More than Gore

Smoke and Mirrors

by Brandon Thomas

The word “Savini” conjures up a lot of historic imagery in the minds of horror fans. From the zombies in George Romero’s Dawn of the Dead to the ground-breaking slasher effects in the original Friday the 13th, Tom Savini has been involved in some of the most iconic horror movies of the last 40 years. In the documentary Smoke and Mirrors, director Jason Baker moves past the well-known effects work, and digs into the personal and the passions of the horror icon.

We’re living in a time where documentaries focusing on filmmakers and other notable TV and movie personalities have become ubiquitous. A lot of these are quite good, but usually end up checking many of the same boxes. Talking heads do a lot of the heavy lifting, and the main subject’s participation isn’t always guaranteed. Thankfully, Savini himself is front and center in Smoke and Mirrors

Having Savini so involved gives Smoke and Mirrors a larger sense of legitimacy. There’s also a notable difference in focus that might not have happened had the film relied solely on interviews and secondhand accounts. Instead of offering retreads of effects stories he’s told dozens of times before, the film gets deeply personal with Savini. From touching on tragedy he experienced as a child, to the horror he witnessed in Vietnam, Savini doesn’t hold back when discussing the trials he’s faced in his life. 

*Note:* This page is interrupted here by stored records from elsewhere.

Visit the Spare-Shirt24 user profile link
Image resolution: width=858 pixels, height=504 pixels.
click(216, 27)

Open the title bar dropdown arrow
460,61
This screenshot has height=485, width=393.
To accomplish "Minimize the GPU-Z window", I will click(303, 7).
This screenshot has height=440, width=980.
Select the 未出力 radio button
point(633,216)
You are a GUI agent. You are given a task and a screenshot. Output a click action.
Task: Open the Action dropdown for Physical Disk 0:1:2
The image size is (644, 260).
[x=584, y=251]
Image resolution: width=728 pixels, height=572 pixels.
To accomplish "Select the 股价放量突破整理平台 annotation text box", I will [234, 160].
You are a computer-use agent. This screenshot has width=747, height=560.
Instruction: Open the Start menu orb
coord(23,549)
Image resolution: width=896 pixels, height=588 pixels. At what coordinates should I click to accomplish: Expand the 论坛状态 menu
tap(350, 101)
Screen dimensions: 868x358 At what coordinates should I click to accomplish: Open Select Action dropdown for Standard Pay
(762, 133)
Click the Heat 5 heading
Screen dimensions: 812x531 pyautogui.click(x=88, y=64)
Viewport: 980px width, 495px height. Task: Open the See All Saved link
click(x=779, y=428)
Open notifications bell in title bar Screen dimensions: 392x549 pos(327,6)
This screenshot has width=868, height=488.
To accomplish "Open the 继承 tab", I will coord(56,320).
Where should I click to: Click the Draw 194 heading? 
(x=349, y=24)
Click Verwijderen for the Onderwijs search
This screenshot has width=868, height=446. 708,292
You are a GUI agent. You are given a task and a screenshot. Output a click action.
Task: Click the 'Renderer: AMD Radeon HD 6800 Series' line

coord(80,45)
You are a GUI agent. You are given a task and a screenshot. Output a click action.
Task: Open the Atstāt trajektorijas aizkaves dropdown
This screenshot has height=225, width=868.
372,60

A particularly surprising bit for me was learning just how passionate Savini was – and is – about acting. He comes alive when talking about the stage productions he was a part of and how that opened doors he never dreamed of. There’s a twinge of “What if…” sadness surrounding Savini’s acting career that he delicately dances around due to personal obligations. 

Smoke and Mirrors goes out of its way to highlight Savini’s character over his career. The interviews that are peppered in all end up in the same place: talking about what an amazing guy Tom Savini is. The importance of his contributions to cinema is never forgotten, but the value of the man over the work takes center stage.